Copy the lines in the records below word for word, from the line with "You are a GUI agent. The screenshot is 877×960." to the line with "[Unsolved] (19, 247)", including both of those lines.

Stored items from a collection
■ ■ ■ ■ ■

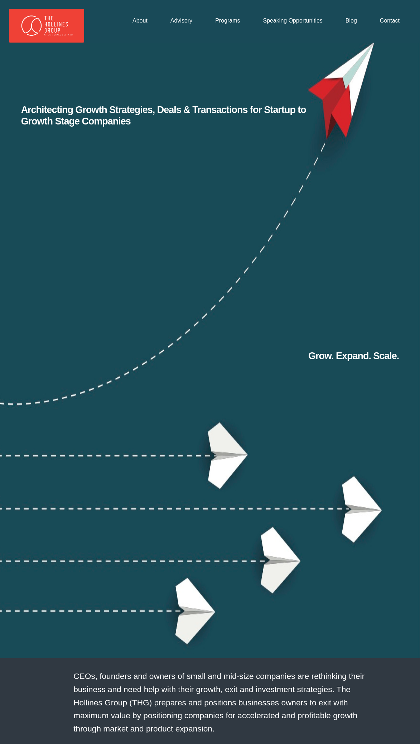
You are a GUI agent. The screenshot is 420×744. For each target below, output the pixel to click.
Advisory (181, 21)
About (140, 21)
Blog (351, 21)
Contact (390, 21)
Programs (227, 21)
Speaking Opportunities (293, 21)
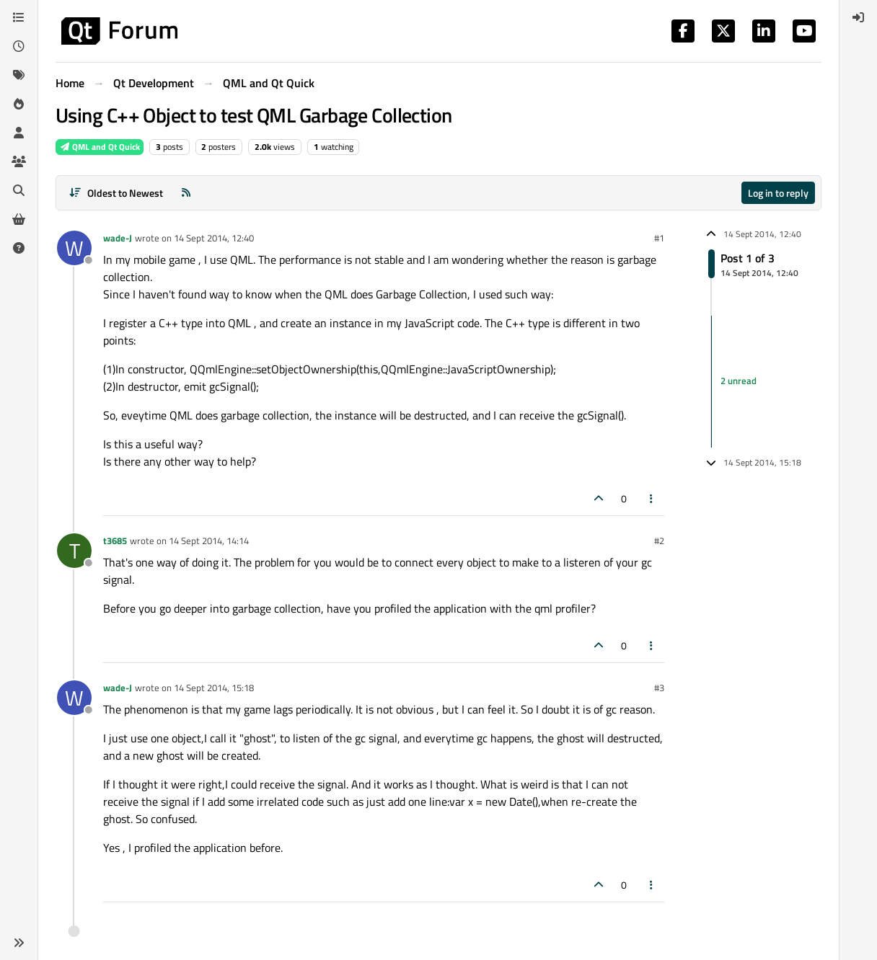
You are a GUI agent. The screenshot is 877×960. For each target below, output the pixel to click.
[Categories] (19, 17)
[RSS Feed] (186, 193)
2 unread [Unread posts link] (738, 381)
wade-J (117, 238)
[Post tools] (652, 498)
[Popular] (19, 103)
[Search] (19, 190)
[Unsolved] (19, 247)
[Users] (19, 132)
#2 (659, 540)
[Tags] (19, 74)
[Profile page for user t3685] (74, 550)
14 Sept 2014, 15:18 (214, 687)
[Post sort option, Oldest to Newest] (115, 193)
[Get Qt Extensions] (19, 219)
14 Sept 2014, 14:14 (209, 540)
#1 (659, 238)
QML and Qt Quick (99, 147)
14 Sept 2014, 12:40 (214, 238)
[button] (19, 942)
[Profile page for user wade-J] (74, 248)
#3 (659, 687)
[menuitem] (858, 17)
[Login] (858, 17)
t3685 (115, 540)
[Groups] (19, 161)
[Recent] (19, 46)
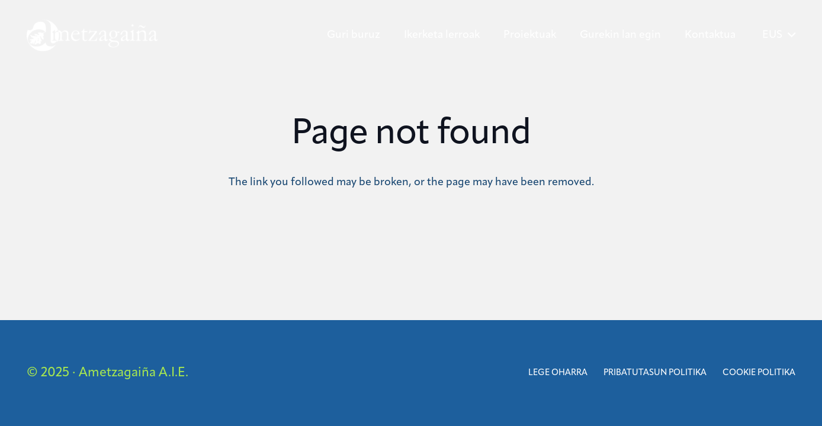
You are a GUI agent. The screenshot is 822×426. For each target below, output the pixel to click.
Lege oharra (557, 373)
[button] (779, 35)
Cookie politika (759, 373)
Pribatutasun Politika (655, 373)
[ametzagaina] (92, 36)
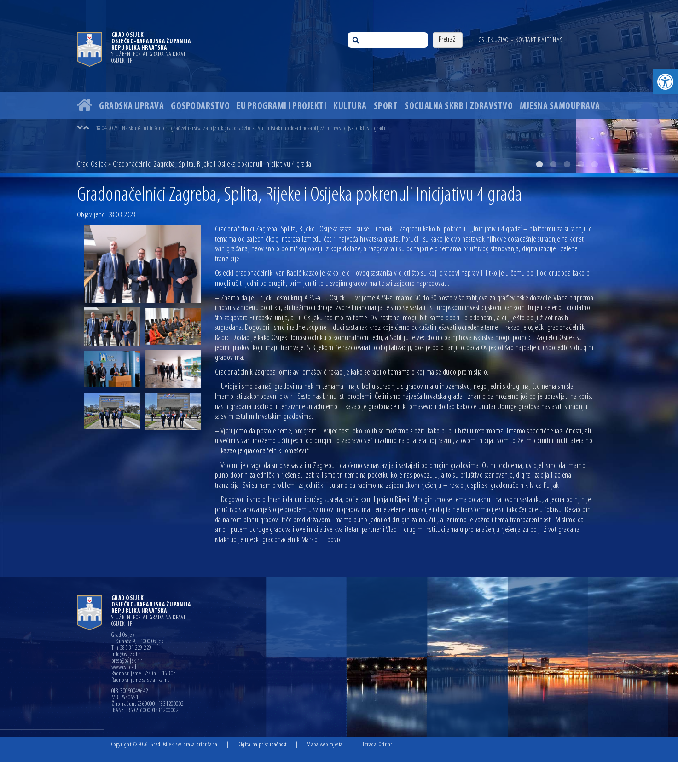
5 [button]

■ ■ ■ ■ ■

| Task answer |
You are a GUI agent. The screenshot is 877×960. For each target below, output the pixel to click.
[Categories] (19, 17)
[RSS Feed] (186, 193)
2 unread [Unread posts link] (738, 381)
wade-J (117, 238)
[Post tools] (652, 498)
[Popular] (19, 103)
[Search] (19, 190)
[Unsolved] (19, 247)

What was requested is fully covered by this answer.